Com esse resultado, os cientistas partiram para uma segunda etapa, com o intuito de verificar se a introdução de um anti-inflamatório seria capaz de desencadear a produção de neurônios, de forma a comprovar a relação causal entre a redução da inflamação e a neurogênese. Dessa forma, os pesquisadores introduziram o Resveratrol, composto de origem natural conhecido por atenuar inflamações e inibir a ativação de células pró-inflamatórias. Os resultados mostraram que o Resveratrol diminuiu a atividade das células de defesa das fatias de hipocampo, interrompendo a inflamação. Com isso, a neurogênese ocorreu antecipadamente.
“As células de defesa não chegam a morrer, mas a ação do Resveratrol é suficiente para inibir a inflamação e estimular o repovoamento de neurônios. Nosso estudo provou, então, que o hipocampo lesionado pela deficiência de vitamina B1 pode ser recuperado, por meio do controle da inflamação. Os resultados sinalizam um caminho para pesquisas de novas abordagens terapêuticas, que combinem a reposição de B1 a anti-inflamatórios capazes de diminuir a inflamação e permitir o repovoamento natural do tecido com novos neurônios”, explica Coimbra.
Clique para ampliar: infográfico explica o processo (em inglês).
Para uma validação adicional dos achados, a pesquisa contemplou também uma investigação dos genes envolvidos nos processos desencadeados. A análise da programação genética ao longo da série temporal mostrou que os genes mais ativos e menos ativos estavam de acordo com o que estava sendo observado na morfologia das fatias de hipocampo analisadas ao microscópio. Além disso, o estudo mostrou que há o envolvimento de mecanismos epigenéticos, que são as alterações químicas ocorridas nas proteínas às quais o DNA se enovela formando os cromossomos.
Segundo os pesquisadores, os resultados do estudo abrem perspectivas para o tratamento de doenças como a síndrome de Wernicke-Korsakof, que se manifesta como consequência da não ingestão má absorção ou metabolização incorreta de vitamina B1 e é caracterizada por uma combinação de encefalopatia e psicose, com déficits cognitivos, amnésia, distúrbios neuropatológicos com extensa neurodegeneração e disfunção celular e molecular no hipocampo e outras regiões do cérebro.
As causas da síndrome de Wernicke-Korsakof estão principalmente relacionadas ao alcoolismo, e a prevalência de sintomas clássicos associados à síndrome varia de 2 a 3% na população, podendo superar os 10% em alguns grupos. Vale ressaltar que o alcoolismo cresceu muito durante a pandemia, e a tendência é que ocorra um aumento da incidência da deficiência crônica de vitamina B1 e até da síndrome de Wernicke-Korsakof. As lesões causadas pela deficiência de vitamina B1 podem levar à morte do paciente. A taxa de letalidade é de 17 a 20% dos casos.
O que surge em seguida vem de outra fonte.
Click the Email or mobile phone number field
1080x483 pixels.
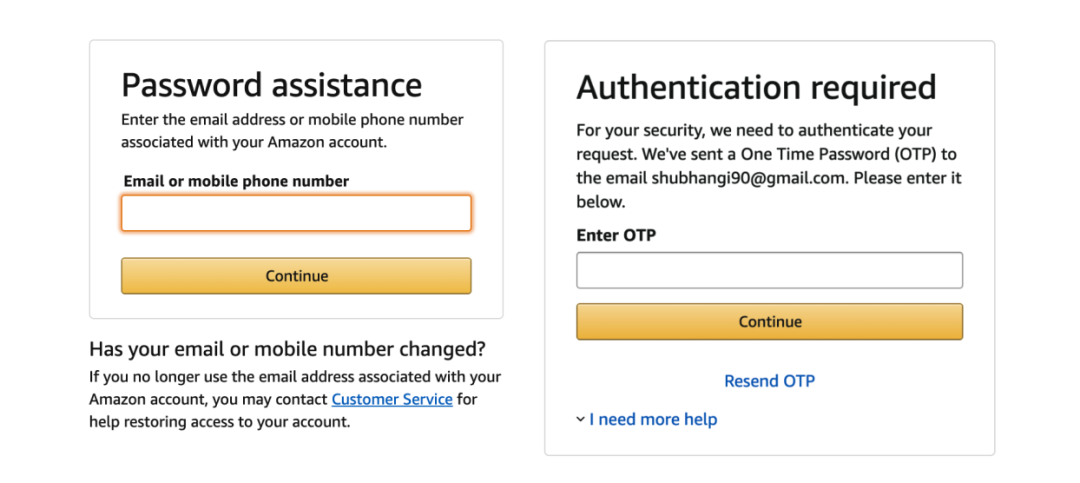click(296, 213)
“Nosso estudo, ainda laboratorial, abre possibilidades para que, futuramente, o tratamento da doença possa não somente estancar a morte neuronal e a piora dos sintomas, por meio da reposição de B1, mas também permitir a recuperação de áreas cerebrais lesionadas”, destaca o pesquisador.
O trabalho foi desenvolvido em parceria com o Programa de Pós-Graduação em Neurociências da Universidade Federal de Minas Gerais (UFMG), sendo parte da dissertação de mestrado da estudante Larissa Cassiano.